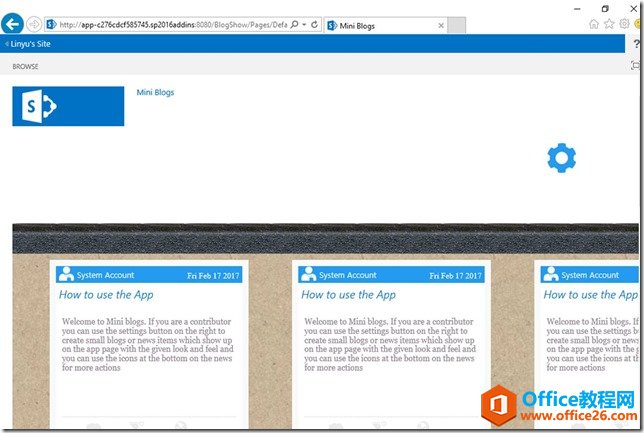Open second card's How to use the App title

pyautogui.click(x=348, y=295)
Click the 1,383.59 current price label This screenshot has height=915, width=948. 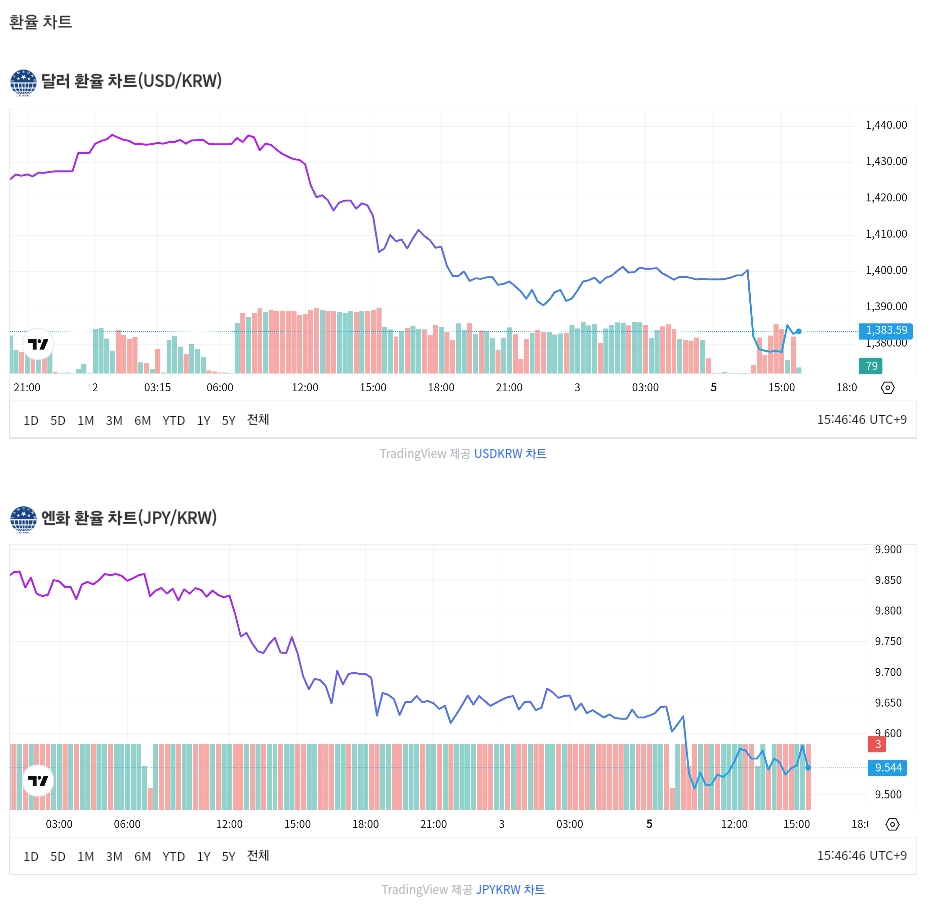(x=886, y=330)
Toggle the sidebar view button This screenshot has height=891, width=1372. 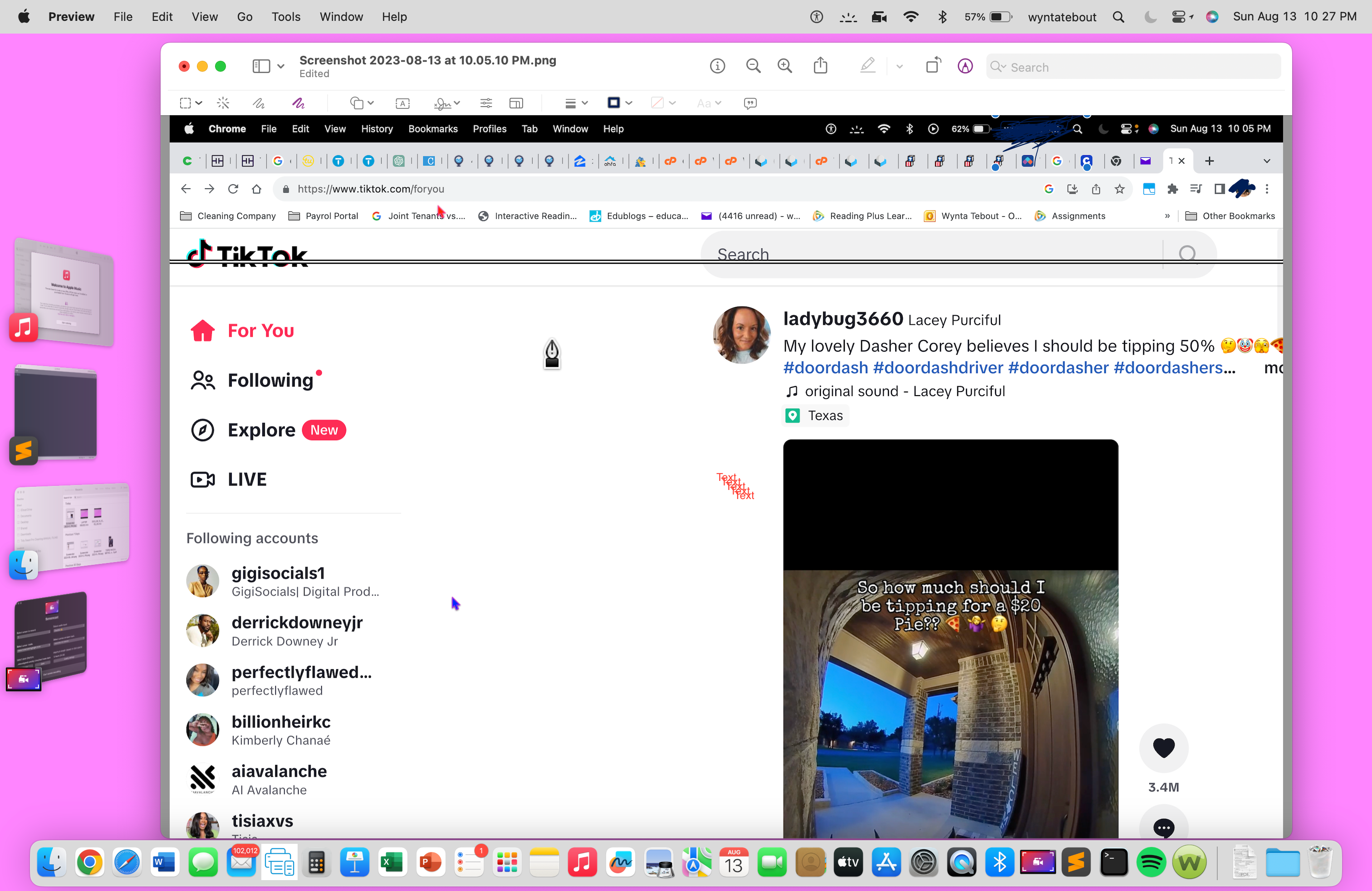pos(261,66)
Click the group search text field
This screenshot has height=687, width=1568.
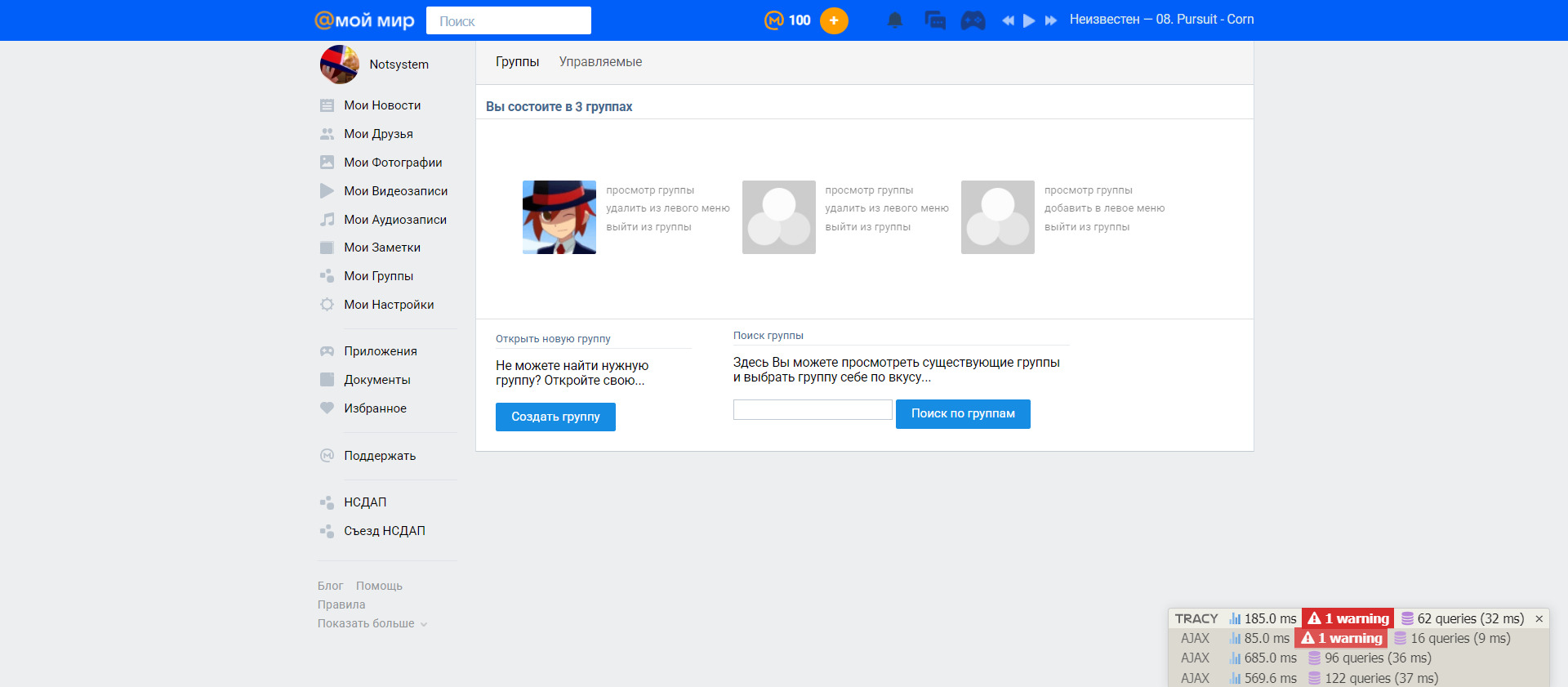tap(813, 410)
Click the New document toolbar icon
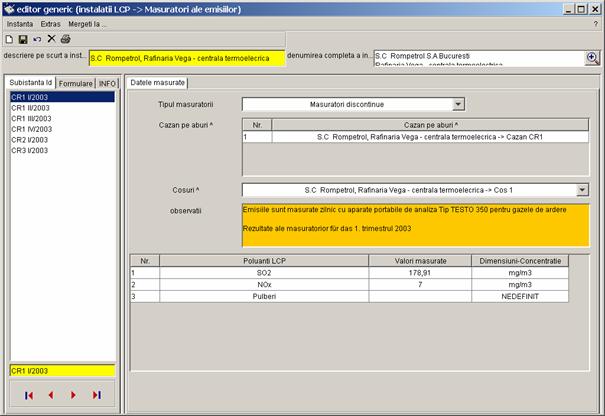The height and width of the screenshot is (416, 605). tap(9, 38)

────────────────────

* [Task to carry out]:
Can you output the records word for word, starting with the line that contains "Click the group search text field" and going on through the end of the records, both included? Leave the pictures out of your answer.

* [Result below]:
Click the group search text field
This screenshot has height=687, width=1568.
tap(813, 410)
Click the New document toolbar icon
The height and width of the screenshot is (416, 605). tap(9, 38)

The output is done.